Historical Comprehension: Physical Education
Engaging children in regular physical activity became a standard public-school policy in the early twentieth century. Physical culture, the predecessor of physical education, grew in prominence among late-nineteenth-century educators of "female gymnastics" such as walking, riding, and dancing. These exercises provided female students with physical activity and often refuted popular notions of proper behavior for young ladies.
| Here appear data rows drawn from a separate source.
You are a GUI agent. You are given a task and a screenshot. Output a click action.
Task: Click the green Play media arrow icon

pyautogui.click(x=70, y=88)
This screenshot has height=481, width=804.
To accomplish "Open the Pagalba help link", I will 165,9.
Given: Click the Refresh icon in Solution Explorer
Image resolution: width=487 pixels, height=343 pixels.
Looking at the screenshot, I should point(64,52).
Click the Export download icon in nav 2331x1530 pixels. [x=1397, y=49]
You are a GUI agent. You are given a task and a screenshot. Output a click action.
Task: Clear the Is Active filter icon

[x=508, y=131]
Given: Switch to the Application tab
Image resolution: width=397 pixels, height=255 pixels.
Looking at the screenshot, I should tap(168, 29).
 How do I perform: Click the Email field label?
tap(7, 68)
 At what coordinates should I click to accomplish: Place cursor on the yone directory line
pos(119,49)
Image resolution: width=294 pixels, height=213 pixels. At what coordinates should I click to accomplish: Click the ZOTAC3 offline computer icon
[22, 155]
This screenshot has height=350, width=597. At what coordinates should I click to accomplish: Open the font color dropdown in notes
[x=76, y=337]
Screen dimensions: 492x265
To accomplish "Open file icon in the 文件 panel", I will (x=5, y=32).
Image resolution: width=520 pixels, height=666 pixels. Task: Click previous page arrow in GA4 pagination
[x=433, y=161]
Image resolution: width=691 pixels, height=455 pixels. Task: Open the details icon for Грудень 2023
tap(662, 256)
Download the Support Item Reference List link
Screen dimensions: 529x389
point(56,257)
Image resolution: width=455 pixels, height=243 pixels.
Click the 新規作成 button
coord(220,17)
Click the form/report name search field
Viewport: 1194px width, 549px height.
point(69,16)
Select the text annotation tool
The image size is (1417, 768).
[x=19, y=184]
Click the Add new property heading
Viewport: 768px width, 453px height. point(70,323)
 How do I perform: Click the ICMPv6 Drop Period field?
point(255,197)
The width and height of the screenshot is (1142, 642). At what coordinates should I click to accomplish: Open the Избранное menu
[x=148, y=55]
Manuals such as "Coulon's Hand-Book" (1873), also include discussions of exercises with weights and elastics.
In the twentieth century, instructors continued to emphasize the athletic value of dance. "The Perfect Art of Modern Dancing" notes, "Physiologists have for many years regarded dancing as one of the finest of gymnastic exercises, and declare it to be superior to all others in its beneficial effect upon the carriage and manner," (page 1). "Dancing as a Means of Physical Education," on the other hand, supported dancing as an educational exercise and a "safeguard against the evils of over mental education," (page ).
Frank Clendenen extended these arguments favoring the athletic value of dance in "The Art of Dancing" (1919) when he declared that the victory in World War I was due to American efficiency and physical excellence:
The world of today needs stronger men and women--men and women who are 100 per cent strong. We have just won the greatest war known in history, a war that was won by efficiency, and physical excellence. Realizing this to be a fact, let us ask ourselves if we are all in the proper condition physically? Are our schools properly preparing our sons and daughters for our daily battles? . . . The writer believes that much good can be accomplished by our Dancing Masters teaching our children corrective exercises and insisting that the public schools instruct the child in Nature Exercises and Esthetic Dancing.
Such sentiments were echoed in the adoption of physical education into the United States' education system. Some schools, however, allowed unhealthy competition to diminish the overall benefits of their physical education programs. In the 1929 study, "Public Dance Halls, Their Regulation and Place in the Recreation of Adolescents," a survey of recreation programs for children identified one of the hazards of league competition when educators sought to field championship teams in their programs and "The physical director in [one] city said that he could not promote an adequate program of physical education in the schools because he had to produce winning high-school teams or he would lose his job," (page 39).
- Why did schools incorporate physical education programs into their curriculum?
- What changes in gender and social roles in the late-nineteenth century might have made this possible? How might the perceived benefits of physical activity have, in turn, contributed to these changes?
- What was the role of dance in the establishment of physical education for children, and for females, specifically?
- What does a child gain from a team sport that he or she might not acquire in an individualized activity?
- Do you think that the pursuit of a team sport is worthwhile if it threatens to reduce the experience of other students in a school?
- How have the reasons for including a physical education component in school curriculum changed with time? Is physical education still considered a "safeguard against the evils of over mental education?" Is it still valued as a preparation for daily and military battle?